Håkan Söderstjerna

Personal information
- Date of birth: 30 October 1975 (age 50)
- Place of birth: Sweden
- Height: 1.76 m (5 ft 9 in)
- Position: Midfielder

Senior career*
- Years: Team / Apps / (Gls)
- 1994–1996: Landskrona BoIS
- 1996–1997: Fremad Amager
- 1997–1998: Tanjong Pagar United
- 1998–2000: Fremad Amager
- 2000–2002: Landskrona BoIS
- 2003–2004: Fredrikstad
- 2005–2007: Landskrona BoIS

= Håkan Söderstjerna =

Swedish footballer

Håkan Söderstjerna (born 30 October 1975) is a Swedish former professional footballer who played as a midfielder.

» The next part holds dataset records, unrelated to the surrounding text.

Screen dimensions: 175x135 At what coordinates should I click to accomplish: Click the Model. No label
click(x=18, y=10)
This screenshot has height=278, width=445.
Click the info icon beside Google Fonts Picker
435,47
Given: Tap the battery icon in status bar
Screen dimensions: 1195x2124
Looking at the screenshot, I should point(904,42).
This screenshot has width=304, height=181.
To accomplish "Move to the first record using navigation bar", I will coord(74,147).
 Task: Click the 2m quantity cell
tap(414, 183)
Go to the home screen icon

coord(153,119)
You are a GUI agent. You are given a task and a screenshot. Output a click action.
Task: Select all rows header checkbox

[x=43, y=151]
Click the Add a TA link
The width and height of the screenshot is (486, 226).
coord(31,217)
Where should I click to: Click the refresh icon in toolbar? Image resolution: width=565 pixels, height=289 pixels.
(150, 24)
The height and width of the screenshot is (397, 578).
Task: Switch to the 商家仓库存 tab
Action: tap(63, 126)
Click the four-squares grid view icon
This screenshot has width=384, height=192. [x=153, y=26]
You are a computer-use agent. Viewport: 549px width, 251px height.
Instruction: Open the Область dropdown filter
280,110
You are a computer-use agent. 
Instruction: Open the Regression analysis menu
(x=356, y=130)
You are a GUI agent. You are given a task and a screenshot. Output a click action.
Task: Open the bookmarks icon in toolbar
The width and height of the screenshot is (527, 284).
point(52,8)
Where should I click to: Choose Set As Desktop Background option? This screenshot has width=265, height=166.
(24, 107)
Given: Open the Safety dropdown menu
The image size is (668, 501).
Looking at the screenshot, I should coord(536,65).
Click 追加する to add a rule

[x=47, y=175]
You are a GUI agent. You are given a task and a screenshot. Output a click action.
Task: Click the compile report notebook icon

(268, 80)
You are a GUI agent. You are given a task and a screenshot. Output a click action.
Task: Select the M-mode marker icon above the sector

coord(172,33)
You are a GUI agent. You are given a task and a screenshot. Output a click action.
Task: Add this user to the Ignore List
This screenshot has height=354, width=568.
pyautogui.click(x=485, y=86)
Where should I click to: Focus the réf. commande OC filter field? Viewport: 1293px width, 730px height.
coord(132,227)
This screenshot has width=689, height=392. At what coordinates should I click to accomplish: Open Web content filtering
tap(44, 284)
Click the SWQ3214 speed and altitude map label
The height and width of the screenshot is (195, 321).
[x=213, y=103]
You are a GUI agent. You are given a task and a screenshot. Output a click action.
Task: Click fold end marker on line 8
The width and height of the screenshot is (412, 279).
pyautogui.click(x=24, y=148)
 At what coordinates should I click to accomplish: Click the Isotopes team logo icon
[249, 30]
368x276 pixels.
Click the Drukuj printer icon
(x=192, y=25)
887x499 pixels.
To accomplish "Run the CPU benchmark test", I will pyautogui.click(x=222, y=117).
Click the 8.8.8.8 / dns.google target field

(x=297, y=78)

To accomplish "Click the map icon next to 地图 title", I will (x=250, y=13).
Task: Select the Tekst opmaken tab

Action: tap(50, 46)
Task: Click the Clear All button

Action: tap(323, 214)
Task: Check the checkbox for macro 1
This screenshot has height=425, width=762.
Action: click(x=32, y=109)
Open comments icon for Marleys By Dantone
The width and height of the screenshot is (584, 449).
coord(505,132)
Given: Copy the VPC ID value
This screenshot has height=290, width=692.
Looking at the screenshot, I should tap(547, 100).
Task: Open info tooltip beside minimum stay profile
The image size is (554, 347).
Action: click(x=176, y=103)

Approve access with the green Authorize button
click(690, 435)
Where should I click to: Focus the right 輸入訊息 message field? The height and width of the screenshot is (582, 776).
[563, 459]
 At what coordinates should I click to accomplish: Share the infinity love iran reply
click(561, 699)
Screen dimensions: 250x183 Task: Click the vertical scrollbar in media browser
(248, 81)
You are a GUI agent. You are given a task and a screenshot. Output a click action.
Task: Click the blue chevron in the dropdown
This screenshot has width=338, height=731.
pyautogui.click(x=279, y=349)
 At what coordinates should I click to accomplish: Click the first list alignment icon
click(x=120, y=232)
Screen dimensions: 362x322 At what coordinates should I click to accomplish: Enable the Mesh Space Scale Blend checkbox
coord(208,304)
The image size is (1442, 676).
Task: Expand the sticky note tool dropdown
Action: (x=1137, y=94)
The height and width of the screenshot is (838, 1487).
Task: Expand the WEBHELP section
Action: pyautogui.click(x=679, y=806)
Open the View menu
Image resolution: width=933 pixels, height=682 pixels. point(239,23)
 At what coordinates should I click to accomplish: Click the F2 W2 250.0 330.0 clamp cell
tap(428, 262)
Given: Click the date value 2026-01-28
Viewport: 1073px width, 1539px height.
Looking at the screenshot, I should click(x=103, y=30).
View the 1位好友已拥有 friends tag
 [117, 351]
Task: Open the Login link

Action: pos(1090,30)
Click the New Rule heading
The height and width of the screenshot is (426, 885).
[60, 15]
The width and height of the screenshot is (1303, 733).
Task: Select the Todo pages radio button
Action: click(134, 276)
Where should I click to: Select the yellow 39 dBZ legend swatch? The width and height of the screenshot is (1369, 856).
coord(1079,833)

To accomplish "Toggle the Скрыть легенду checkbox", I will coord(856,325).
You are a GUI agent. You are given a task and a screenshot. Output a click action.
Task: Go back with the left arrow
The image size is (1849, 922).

In media he sometimes went under the alias "The one armed bandit", as he was born with one arm only.

==Career==
Söderstjerna, who was born without his lower right arm, played club football in Sweden, Denmark, Singapore and Norway for Landskrona BoIS (three spells), Fremad Amager (two spells), Tanjong Pagar United FC and Fredrikstad. He retired from club football in November 2007. Fans of Landskrona BoIS had previously written a song in his honour. Söderstjerna also studied economics and law at Lund University.